**Exercise instructions:** Reproduce verbatim the rows starting with the line containing "The width and" and going on through the line containing "The image size", leaving the pictures out.

**Data for this exercise:**
----

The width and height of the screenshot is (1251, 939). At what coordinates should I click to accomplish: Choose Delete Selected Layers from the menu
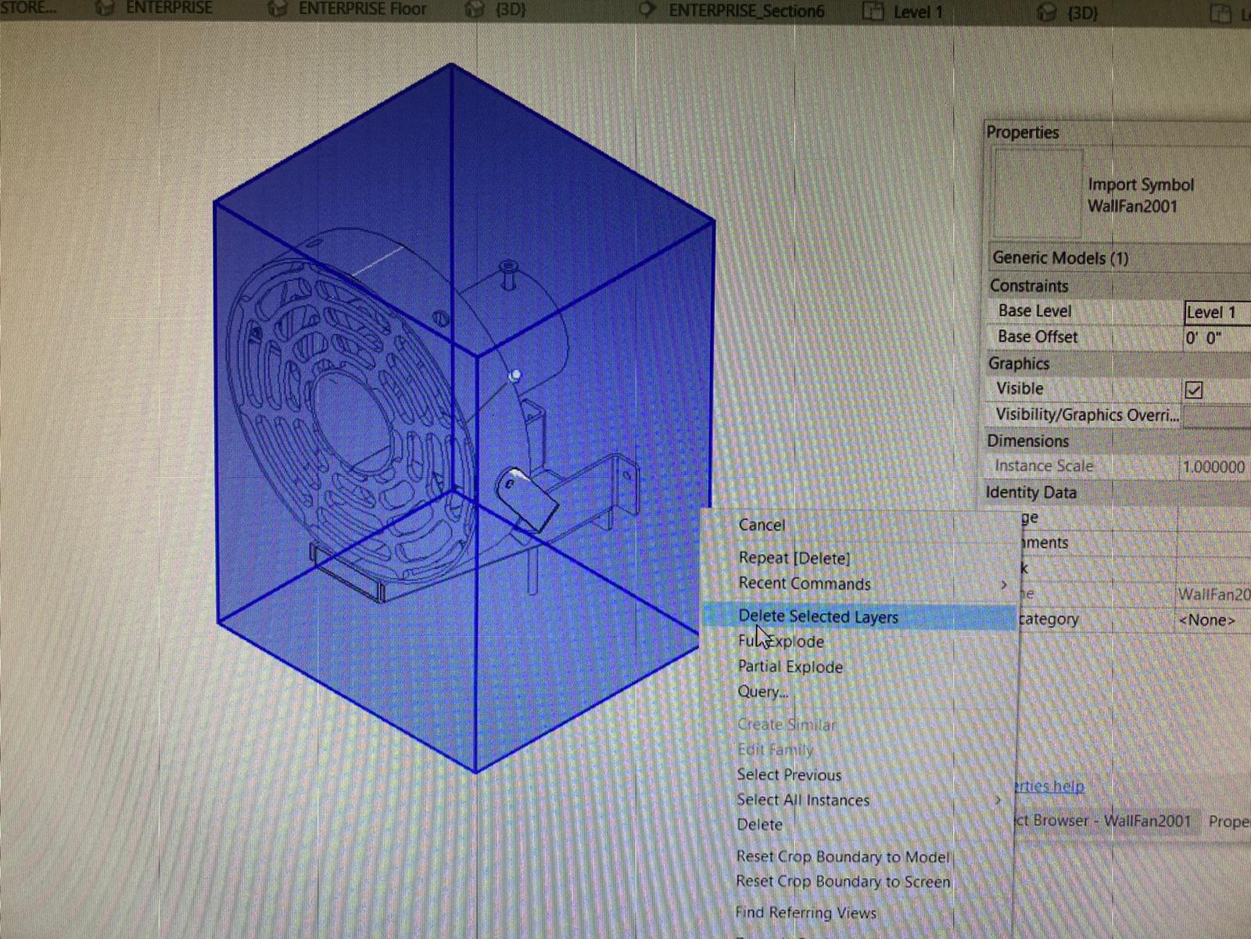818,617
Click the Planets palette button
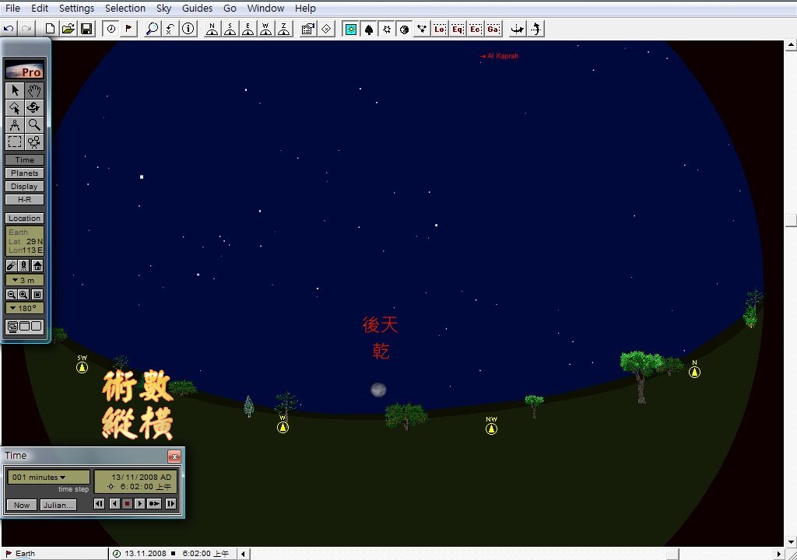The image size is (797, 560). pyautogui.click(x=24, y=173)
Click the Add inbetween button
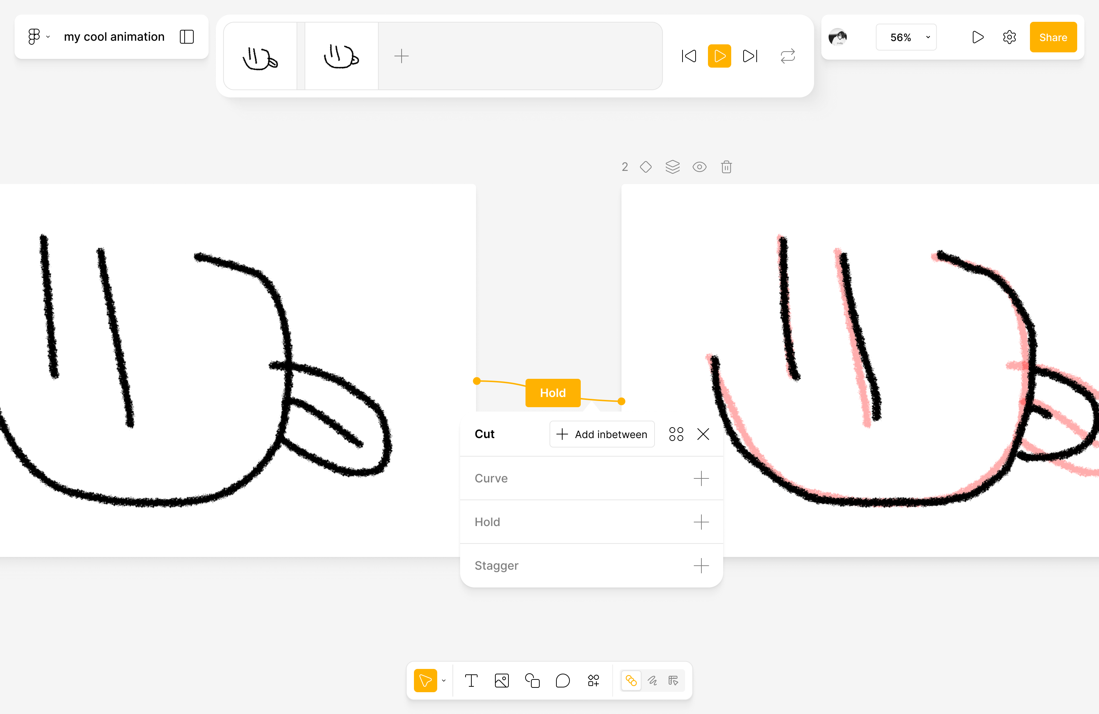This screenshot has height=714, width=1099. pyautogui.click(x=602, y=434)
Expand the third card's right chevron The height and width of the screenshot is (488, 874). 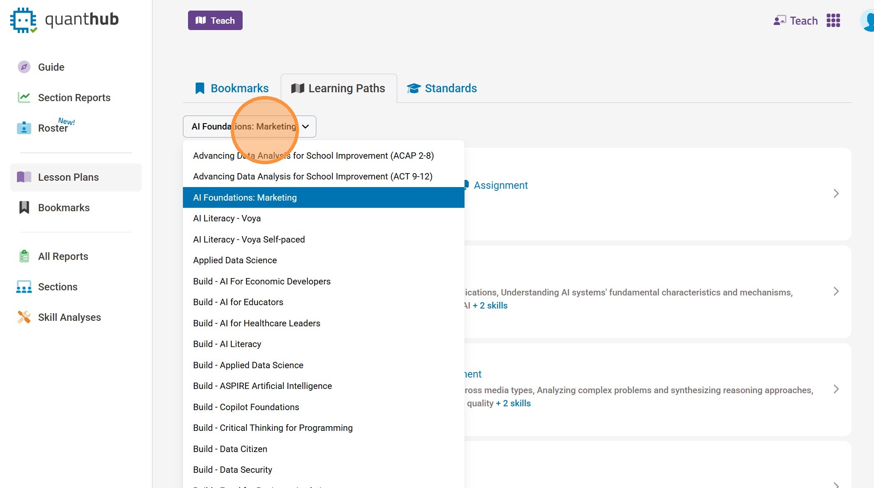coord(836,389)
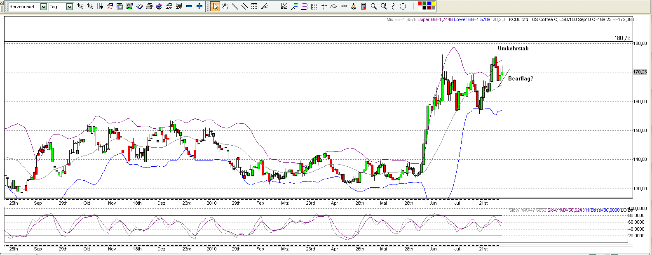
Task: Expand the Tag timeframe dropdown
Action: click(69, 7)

----

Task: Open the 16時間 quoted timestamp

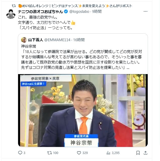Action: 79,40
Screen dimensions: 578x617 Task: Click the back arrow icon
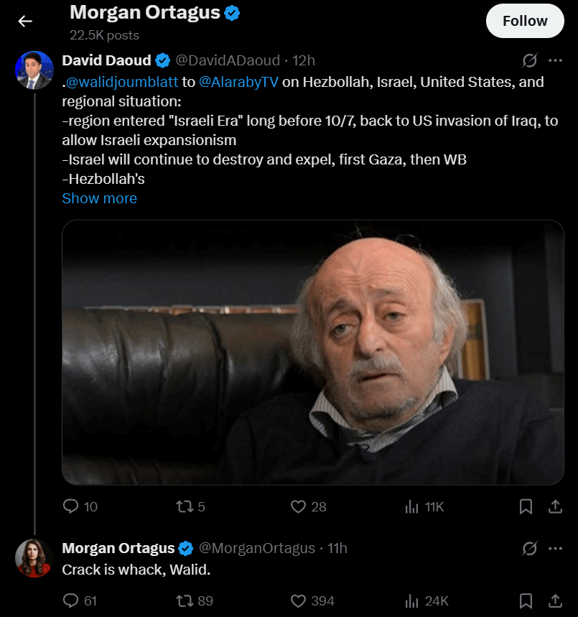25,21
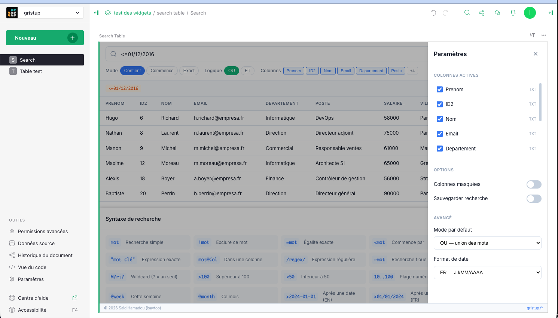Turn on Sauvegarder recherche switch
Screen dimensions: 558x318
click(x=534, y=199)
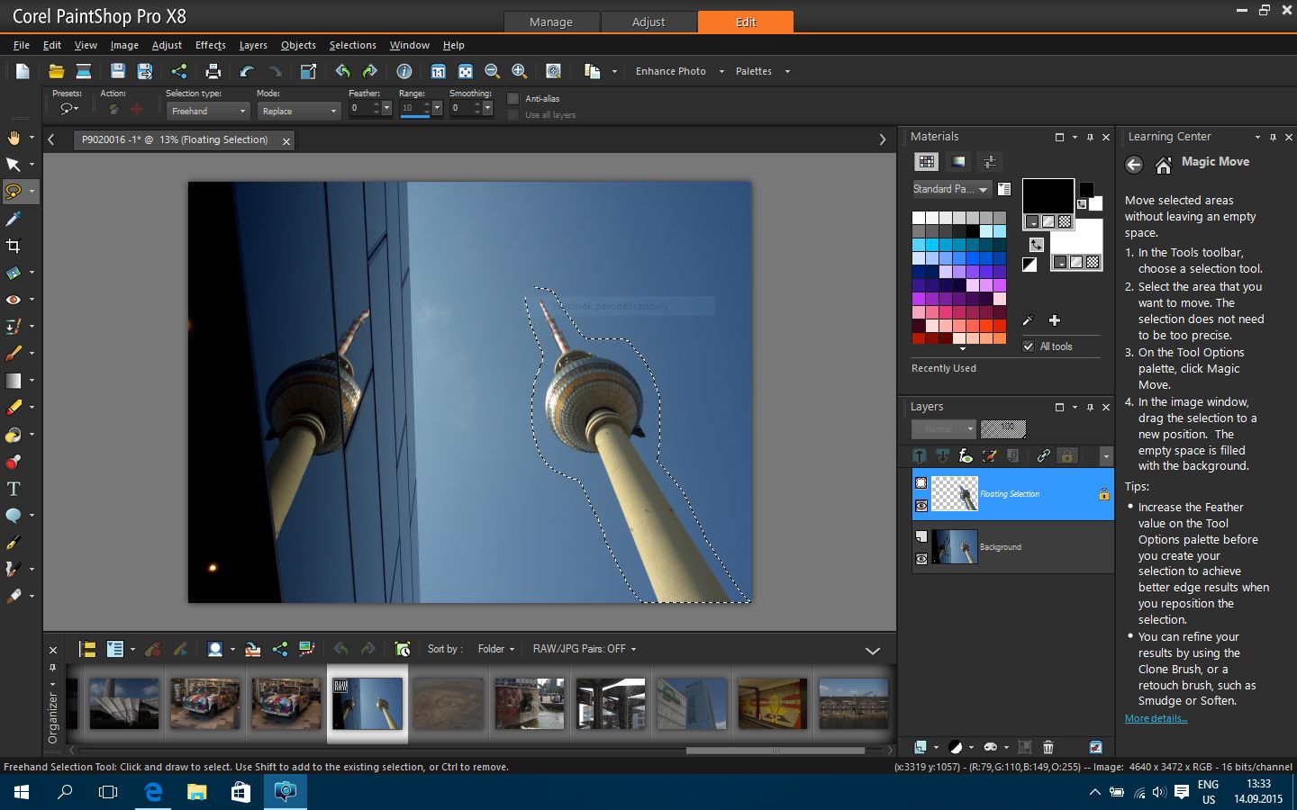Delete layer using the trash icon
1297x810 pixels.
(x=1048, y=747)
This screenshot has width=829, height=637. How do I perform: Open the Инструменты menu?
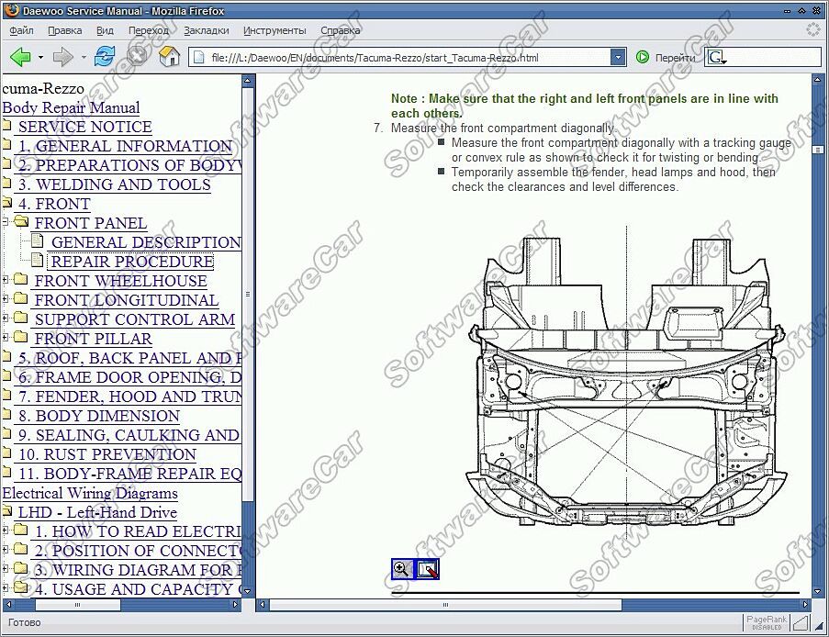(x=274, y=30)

----

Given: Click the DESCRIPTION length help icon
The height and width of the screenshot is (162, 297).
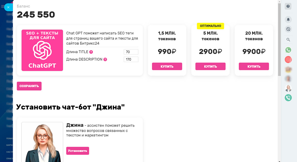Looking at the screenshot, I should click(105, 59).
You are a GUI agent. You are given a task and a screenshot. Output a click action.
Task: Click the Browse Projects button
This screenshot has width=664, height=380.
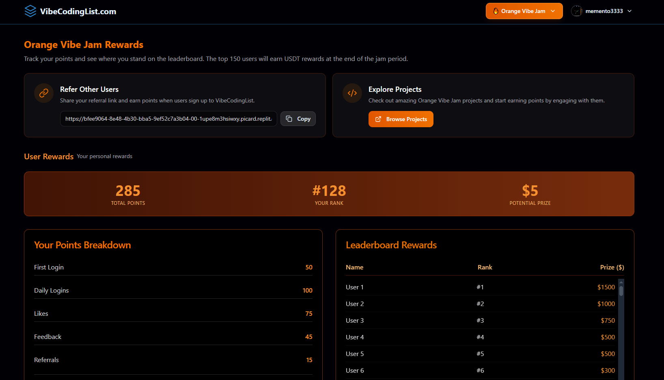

----

**Task output:**
The width and height of the screenshot is (1251, 939). At what coordinates should I click to accomplish: Choose Delete Selected Layers from the menu
818,617
Click the Planets palette button
The image size is (797, 560). pyautogui.click(x=24, y=173)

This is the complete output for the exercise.